WHAT TO WORK ON — The full data must be written out exactly, with every line included.

Stored data entries:
---
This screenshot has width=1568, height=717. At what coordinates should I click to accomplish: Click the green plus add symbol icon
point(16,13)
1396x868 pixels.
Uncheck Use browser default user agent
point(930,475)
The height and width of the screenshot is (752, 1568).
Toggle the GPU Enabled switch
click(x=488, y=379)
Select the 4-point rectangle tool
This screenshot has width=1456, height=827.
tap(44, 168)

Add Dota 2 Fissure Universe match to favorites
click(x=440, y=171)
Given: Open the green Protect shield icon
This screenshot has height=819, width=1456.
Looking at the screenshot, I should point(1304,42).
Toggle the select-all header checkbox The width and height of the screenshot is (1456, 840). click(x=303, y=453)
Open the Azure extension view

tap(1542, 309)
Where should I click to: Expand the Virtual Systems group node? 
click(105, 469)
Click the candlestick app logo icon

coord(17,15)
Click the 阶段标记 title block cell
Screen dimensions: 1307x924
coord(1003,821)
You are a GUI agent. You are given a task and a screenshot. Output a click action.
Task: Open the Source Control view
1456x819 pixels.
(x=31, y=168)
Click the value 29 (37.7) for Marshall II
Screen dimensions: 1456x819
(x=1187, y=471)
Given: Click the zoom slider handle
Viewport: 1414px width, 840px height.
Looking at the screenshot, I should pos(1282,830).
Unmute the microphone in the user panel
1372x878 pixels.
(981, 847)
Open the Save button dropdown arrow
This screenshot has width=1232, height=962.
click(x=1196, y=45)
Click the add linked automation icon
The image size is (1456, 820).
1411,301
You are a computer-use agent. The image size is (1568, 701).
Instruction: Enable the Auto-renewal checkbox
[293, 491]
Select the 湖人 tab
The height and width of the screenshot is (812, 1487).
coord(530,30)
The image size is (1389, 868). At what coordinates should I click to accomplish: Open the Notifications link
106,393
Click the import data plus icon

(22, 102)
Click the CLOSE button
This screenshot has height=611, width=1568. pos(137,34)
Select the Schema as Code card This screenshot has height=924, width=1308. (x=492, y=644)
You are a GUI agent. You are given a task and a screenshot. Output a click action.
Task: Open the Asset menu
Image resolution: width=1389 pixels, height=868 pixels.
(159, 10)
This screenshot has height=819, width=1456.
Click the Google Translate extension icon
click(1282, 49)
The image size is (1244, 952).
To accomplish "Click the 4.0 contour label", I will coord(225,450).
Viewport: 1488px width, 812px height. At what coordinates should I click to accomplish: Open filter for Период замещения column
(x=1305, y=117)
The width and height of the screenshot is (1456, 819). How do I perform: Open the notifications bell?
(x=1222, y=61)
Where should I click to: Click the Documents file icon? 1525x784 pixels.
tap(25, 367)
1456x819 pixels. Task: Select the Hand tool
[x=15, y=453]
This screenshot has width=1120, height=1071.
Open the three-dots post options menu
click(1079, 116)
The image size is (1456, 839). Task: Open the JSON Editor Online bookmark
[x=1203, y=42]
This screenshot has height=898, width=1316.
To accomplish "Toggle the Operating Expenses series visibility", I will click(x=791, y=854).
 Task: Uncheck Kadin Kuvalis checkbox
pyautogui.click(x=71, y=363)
---
OUTPUT FOR THIS TASK —
This screenshot has width=1568, height=717. At what coordinates should I click to accomplish: Click the green plus add symbol icon
point(16,13)
1396x868 pixels.
Uncheck Use browser default user agent
point(930,475)
The height and width of the screenshot is (752, 1568).
Toggle the GPU Enabled switch
click(x=488, y=379)
Select the 4-point rectangle tool
This screenshot has width=1456, height=827.
tap(44, 168)

Add Dota 2 Fissure Universe match to favorites
click(x=440, y=171)
Given: Open the green Protect shield icon
This screenshot has height=819, width=1456.
Looking at the screenshot, I should point(1304,42).
Toggle the select-all header checkbox The width and height of the screenshot is (1456, 840). click(x=303, y=453)
Open the Azure extension view

tap(1542, 309)
Where should I click to: Expand the Virtual Systems group node? 
click(105, 469)
Click the candlestick app logo icon

coord(17,15)
Click the 阶段标记 title block cell
Screen dimensions: 1307x924
coord(1003,821)
You are a GUI agent. You are given a task and a screenshot. Output a click action.
Task: Open the Source Control view
1456x819 pixels.
(x=31, y=168)
Click the value 29 (37.7) for Marshall II
Screen dimensions: 1456x819
(x=1187, y=471)
Given: Click the zoom slider handle
Viewport: 1414px width, 840px height.
Looking at the screenshot, I should pos(1282,830).
Unmute the microphone in the user panel
1372x878 pixels.
(981, 847)
Open the Save button dropdown arrow
This screenshot has width=1232, height=962.
click(x=1196, y=45)
Click the add linked automation icon
The image size is (1456, 820).
1411,301
You are a computer-use agent. The image size is (1568, 701).
Instruction: Enable the Auto-renewal checkbox
[293, 491]
Select the 湖人 tab
The height and width of the screenshot is (812, 1487).
coord(530,30)
The image size is (1389, 868). At what coordinates should I click to accomplish: Open the Notifications link
106,393
Click the import data plus icon

(22, 102)
Click the CLOSE button
This screenshot has height=611, width=1568. pos(137,34)
Select the Schema as Code card This screenshot has height=924, width=1308. (x=492, y=644)
You are a GUI agent. You are given a task and a screenshot. Output a click action.
Task: Open the Asset menu
Image resolution: width=1389 pixels, height=868 pixels.
(159, 10)
This screenshot has height=819, width=1456.
Click the Google Translate extension icon
click(1282, 49)
The image size is (1244, 952).
To accomplish "Click the 4.0 contour label", I will coord(225,450).
Viewport: 1488px width, 812px height. At what coordinates should I click to accomplish: Open filter for Период замещения column
(x=1305, y=117)
The width and height of the screenshot is (1456, 819). How do I perform: Open the notifications bell?
(x=1222, y=61)
Where should I click to: Click the Documents file icon? 1525x784 pixels.
tap(25, 367)
1456x819 pixels. Task: Select the Hand tool
[x=15, y=453]
This screenshot has width=1120, height=1071.
Open the three-dots post options menu
click(1079, 116)
The image size is (1456, 839). Task: Open the JSON Editor Online bookmark
[x=1203, y=42]
This screenshot has height=898, width=1316.
To accomplish "Toggle the Operating Expenses series visibility", I will click(x=791, y=854).
 Task: Uncheck Kadin Kuvalis checkbox
pyautogui.click(x=71, y=363)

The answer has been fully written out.